Excerpted records >>
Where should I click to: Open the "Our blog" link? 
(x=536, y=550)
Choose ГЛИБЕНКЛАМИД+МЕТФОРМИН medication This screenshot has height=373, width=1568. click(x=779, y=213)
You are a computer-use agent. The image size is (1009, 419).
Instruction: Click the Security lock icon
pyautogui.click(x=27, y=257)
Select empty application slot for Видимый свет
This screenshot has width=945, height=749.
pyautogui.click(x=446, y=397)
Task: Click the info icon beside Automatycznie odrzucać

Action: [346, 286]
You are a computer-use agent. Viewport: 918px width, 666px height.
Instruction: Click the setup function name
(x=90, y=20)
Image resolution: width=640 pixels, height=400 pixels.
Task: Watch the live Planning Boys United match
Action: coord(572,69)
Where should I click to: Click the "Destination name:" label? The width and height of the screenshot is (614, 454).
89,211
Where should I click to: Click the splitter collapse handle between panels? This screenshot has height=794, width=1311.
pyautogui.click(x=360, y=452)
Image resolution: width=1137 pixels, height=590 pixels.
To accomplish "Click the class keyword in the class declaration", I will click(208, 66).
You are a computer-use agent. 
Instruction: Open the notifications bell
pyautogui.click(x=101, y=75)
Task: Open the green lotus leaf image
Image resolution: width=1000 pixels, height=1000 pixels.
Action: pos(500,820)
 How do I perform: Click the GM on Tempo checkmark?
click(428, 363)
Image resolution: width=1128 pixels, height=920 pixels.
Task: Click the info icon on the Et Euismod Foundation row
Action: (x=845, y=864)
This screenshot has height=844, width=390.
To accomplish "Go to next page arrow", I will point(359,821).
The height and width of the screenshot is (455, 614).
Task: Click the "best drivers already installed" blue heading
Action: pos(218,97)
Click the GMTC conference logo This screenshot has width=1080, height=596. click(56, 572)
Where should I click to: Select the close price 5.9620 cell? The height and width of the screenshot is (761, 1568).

Task directions >>
Print, unaltered, every line from the beginning of the material down to the line with "Select empty application".

Solution to this exercise >>
Where should I click to: Open the "Our blog" link? 
(x=536, y=550)
Choose ГЛИБЕНКЛАМИД+МЕТФОРМИН medication This screenshot has height=373, width=1568. click(x=779, y=213)
You are a computer-use agent. The image size is (1009, 419).
Instruction: Click the Security lock icon
pyautogui.click(x=27, y=257)
Select empty application slot for Видимый свет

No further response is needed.